Schon legal oder noch illegal? / Die Hanfgrower stehen in den Startlöchern
Seit vergangenen November bekannt wurde, dass zukünftig vier Hanfpflanzen mit THC pro Haushalt erlaubt sein werden, ist der Verkauf von Growmaterialien förmlich explodiert. Noch machen sich die Grower allerdings strafbar, warnen Experten.

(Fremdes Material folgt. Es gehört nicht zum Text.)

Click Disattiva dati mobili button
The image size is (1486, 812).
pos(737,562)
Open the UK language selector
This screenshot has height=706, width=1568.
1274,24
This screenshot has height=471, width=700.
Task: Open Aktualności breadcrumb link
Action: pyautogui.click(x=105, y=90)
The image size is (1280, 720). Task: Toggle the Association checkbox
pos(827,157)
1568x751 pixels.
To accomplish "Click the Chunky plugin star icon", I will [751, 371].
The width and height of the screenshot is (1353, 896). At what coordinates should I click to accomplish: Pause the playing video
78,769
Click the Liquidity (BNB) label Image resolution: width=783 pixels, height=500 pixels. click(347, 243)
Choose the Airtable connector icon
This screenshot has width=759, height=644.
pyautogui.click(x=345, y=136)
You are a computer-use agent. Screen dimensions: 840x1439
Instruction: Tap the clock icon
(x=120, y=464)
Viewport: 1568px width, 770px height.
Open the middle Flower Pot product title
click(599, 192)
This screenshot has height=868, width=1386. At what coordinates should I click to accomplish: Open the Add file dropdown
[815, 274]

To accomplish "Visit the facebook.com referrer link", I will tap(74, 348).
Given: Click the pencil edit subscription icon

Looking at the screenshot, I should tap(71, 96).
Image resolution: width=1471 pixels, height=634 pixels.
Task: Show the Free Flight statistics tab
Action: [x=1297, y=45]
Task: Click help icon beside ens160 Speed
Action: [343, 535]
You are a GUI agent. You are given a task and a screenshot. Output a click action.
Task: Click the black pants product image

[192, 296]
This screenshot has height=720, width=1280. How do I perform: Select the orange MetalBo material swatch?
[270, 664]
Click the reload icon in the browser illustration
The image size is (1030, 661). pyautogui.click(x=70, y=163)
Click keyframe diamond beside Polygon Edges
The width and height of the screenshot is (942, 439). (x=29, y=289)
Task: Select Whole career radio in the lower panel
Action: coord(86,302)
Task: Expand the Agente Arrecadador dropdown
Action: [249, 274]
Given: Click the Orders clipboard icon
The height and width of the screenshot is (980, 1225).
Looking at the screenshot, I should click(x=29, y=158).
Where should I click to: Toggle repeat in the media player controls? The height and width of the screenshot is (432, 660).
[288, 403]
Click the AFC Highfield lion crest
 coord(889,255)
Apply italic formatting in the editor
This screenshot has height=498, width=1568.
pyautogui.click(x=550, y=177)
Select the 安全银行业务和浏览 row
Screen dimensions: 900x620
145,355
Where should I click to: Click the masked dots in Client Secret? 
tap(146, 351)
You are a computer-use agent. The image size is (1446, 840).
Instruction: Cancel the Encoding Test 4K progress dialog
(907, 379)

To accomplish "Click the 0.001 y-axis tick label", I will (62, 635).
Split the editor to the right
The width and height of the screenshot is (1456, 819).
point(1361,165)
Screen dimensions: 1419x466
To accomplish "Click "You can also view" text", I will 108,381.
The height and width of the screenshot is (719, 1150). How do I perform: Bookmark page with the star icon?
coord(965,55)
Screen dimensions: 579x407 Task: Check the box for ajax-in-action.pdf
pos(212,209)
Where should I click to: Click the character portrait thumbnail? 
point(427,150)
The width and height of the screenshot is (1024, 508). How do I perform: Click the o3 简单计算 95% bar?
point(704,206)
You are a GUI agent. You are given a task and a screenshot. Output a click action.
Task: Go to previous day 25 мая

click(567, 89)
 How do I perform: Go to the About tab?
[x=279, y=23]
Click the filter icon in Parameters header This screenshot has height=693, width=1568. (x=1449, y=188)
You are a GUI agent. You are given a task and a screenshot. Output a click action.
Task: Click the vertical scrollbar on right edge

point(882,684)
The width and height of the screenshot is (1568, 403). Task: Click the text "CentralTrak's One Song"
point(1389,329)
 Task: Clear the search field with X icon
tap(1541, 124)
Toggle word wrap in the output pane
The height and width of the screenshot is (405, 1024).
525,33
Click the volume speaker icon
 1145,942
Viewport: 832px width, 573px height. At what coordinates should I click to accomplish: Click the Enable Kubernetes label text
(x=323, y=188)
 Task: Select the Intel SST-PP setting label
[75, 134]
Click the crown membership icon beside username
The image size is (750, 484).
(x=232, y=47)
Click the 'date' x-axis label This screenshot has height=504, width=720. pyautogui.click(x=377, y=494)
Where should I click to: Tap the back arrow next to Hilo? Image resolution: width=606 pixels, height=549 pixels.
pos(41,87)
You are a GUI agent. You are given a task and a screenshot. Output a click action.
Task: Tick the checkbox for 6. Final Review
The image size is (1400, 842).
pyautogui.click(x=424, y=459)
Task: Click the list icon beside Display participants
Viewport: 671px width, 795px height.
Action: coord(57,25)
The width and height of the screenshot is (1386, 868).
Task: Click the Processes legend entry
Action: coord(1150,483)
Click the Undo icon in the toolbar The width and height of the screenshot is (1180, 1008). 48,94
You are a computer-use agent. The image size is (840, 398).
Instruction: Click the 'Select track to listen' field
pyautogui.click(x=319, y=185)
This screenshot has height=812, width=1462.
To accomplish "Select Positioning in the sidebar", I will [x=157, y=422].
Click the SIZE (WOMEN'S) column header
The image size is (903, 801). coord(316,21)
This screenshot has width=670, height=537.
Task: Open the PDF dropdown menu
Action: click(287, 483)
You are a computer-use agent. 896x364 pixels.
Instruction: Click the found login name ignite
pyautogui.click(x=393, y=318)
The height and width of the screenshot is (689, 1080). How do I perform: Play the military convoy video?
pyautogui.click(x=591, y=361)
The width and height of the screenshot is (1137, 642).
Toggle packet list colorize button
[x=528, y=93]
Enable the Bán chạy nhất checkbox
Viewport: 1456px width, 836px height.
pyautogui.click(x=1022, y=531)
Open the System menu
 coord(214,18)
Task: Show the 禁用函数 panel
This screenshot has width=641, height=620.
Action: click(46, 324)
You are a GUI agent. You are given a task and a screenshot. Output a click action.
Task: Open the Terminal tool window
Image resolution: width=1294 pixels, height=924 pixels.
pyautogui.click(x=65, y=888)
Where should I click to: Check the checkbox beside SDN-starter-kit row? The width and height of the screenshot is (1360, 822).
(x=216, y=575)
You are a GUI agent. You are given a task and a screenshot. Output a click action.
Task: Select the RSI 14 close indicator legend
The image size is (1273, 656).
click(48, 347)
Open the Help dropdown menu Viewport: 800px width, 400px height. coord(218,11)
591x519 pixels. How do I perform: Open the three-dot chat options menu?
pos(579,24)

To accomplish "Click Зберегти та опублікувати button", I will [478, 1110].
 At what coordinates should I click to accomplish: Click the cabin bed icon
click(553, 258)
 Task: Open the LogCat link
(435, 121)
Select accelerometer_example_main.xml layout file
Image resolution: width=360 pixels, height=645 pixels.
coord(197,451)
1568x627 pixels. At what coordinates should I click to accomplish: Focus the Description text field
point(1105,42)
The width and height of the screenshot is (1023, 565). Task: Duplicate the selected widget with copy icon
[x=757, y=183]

Als Jean-Marie (*) am 1. April 2022 einen Anruf von der Polizei erhielt, wollte er noch bis zum Schluss an einen „Abrëllswitz“ glauben. Doch spätestens als er vor seiner Wohnung im Süden des Landes ankam – wo bereits mehrere Feuerwehrmänner und zehn Polizisten in Uniform auf ihn warteten –, erloschen diese Hoffnungen und ihm wurde klar, dass sein größter Albtraum wahr geworden war. Die Polizei hatte seine Hanfplantage gefunden. Durch einen mangelhaft verschlossenen Behälter waren rund 1.000 Liter Wasser auf dem Fußboden ausgelaufen. Als die ersten Tropfen dann durch die Decke drangen, alarmierte der Nachbar die Feuerwehr. Die verschaffte sich Zutritt zur Wohnung und fand mehr als 100 Hanfpflanzen. Die Wohnung von Jean-Marie wurde durchsucht, er selbst wurde in Untersuchungshaft gebracht. Dort blieb er einen Monat. Die rund 20 Lichtanlagen, die Karbonfilteranlagen und die Pflanzen wurden beschlagnahmt. Mittlerweile ist Jean-Marie wieder auf freiem Fuß und wartet auf seinen Gerichtstermin. Er beteuert, die Hanfpflanzen nicht zum Verkauf angebaut zu haben, sondern lediglich zur Zucht. „Ich habe versucht, meinen eigenen Cannabis-Stamm aus THC und CBD zu züchten. Damit die Selektion ein Erfolg wird, brauche ich eine stattliche Anzahl an Pflanzen. Keine dieser Blüten oder Pflanzen waren für den Verkauf bestimmt. Die Überreste wurden zu Kompost verarbeitet“, sagt er dem Tageblatt. Aus diesem Grund hofft er, dass er seine Lampen und das restliche Material nach seiner Urteilsverkündung zurückerhält. Wie hoch seine Strafe ausfallen könnte, vermag er nicht zu sagen.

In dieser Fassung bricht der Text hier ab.